SUVERETO. Si sono conclusi presso il Roma Convention Center “La Nuvola” gli Stati Generali dei Piccoli Comuni, una due giorni, tenutasi il 19 e il 20 febbraio, interamente dedicata al confronto sulla capacità amministrativa e sulle sfide quotidiane degli enti sotto i 5.000 abitanti.
Il successo del progetto Piccoli
L’evento ha segnato la tappa conclusiva del progetto Piccoli, promosso dal dipartimento della funzione pubblica e attuato da Anci.
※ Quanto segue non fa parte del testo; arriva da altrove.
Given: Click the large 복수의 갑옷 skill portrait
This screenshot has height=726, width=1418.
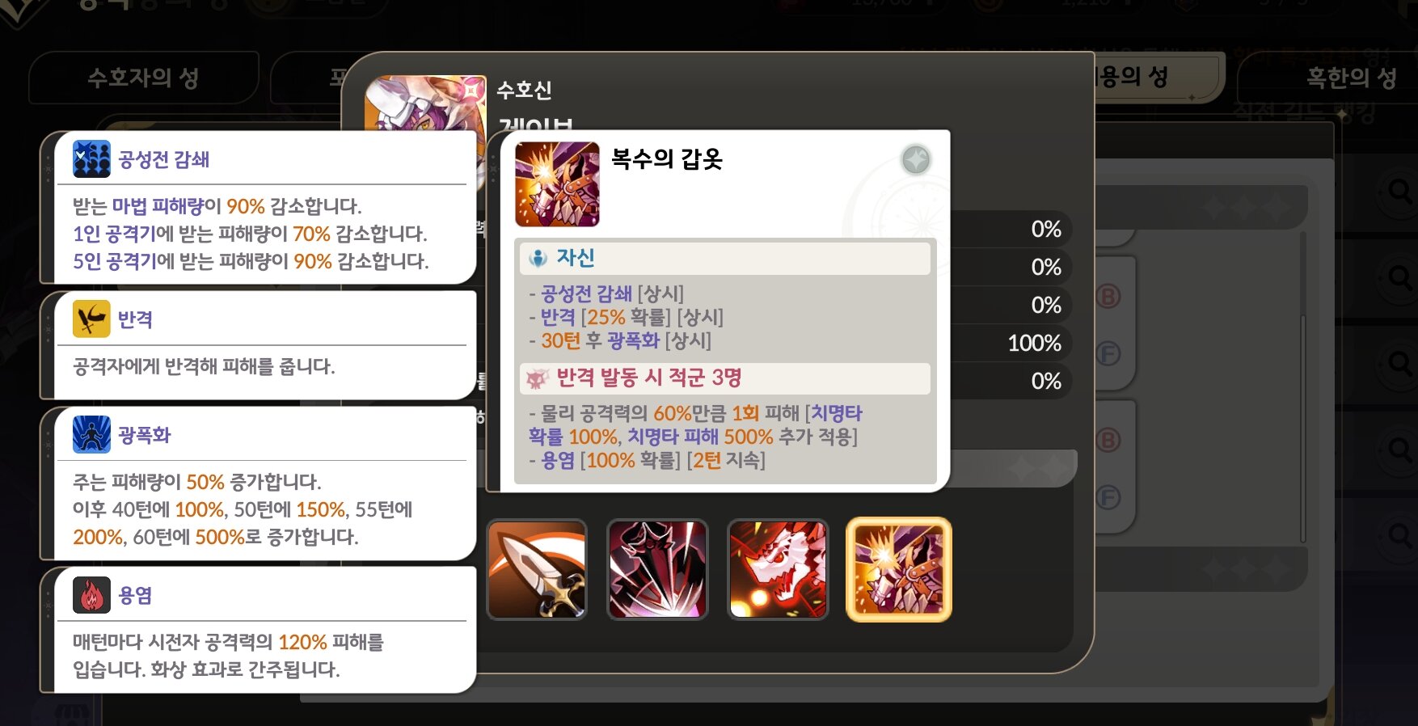Looking at the screenshot, I should 557,184.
Un’iniziativa imponente che ha coinvolto oltre 1.500 Comuni in tutta Italia, di cui 44 in Toscana, fornendo supporto specialistico, affiancamento operativo e strumenti digitali per modernizzare la macchina burocratica.
I lavori si sono articolati in quattro sessioni tematiche strategiche: dal reclutamento e la formazione del personale alle gestioni associate, dove fare rete è il passo decisivo per essere più forti. Sono stati analizzati anche i bilanci, osservando come poter raggiungere l’ottimizzazione delle risorse.
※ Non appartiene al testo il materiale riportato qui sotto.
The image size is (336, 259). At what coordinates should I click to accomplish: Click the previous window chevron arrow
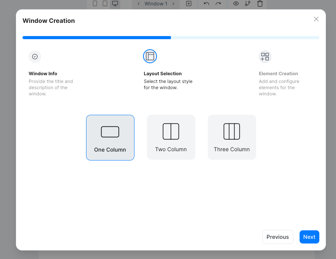[x=138, y=3]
Infine si è parlato dei servizi alla comunità , soffermandosi su come rispondere efficacemente ai bisogni reali dei cittadini.
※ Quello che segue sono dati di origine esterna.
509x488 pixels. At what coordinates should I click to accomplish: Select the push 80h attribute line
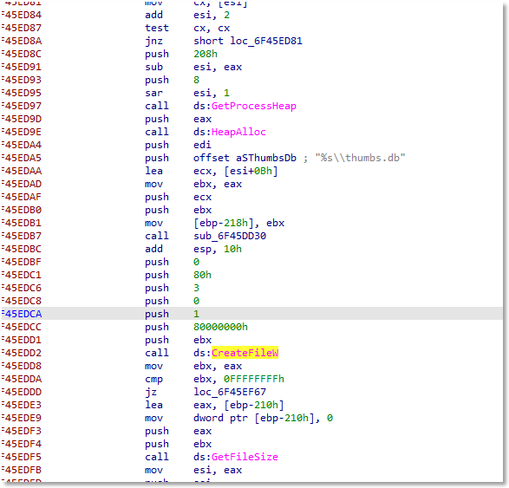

I numeri, dati particolarmente significativi
Sono emersi dati che ribaltano la narrazione dei piccoli borghi come enti in difficoltà , i numeri oggi raccontano una realtà solida.
I piccoli Comuni rappresentano il 70% degli enti locali italiani, coprono il 55% del territorio nazionale e ospitano il 16% della popolazione. Sul fronte degli investimenti, nel 2018 essi realizzavano tra i 2 e i 2,5 miliardi di euro; nel 2025, anche grazie al PNRR, hanno raggiunto i 6 miliardi di euro, segnando uno sforzo straordinario per i municipi di minore dimensione. Nel 2025 gli investimenti hanno superato il 50% delle spese correnti dei bilanci comunali. I piccoli Comuni registrano inoltre 1,8 miliardi di euro di avanzo disponibile e 1,6 miliardi di saldo di bilancio, dati in costante crescita nel periodo 2019-2025.
Pasquini: «I piccoli comuni meritano fiducia e sostegno»
A margine dell’evento, la sindaca di Suvereto, Jessica Pasquini, ha sottolineato il valore politico di questi dati:
«I dossier di ANCI e della Funzione Pubblica dimostrano che i piccoli Comuni sono tra i più virtuosi e rappresentano un comparto sano della pubblica amministrazione. Meritano fiducia, sostegno per garantire servizi adeguati e, soprattutto, norme flessibili e specifiche, capaci di valorizzare il nostro ruolo strategico per il Paese».
Gli Stati Generali si chiudono con una richiesta chiara al Governo: dare continuità all’esperienza del progetto Piccoli per non disperdere il bagaglio di competenze acquisito e continuare a presidiare i territori contro lo spopolamento.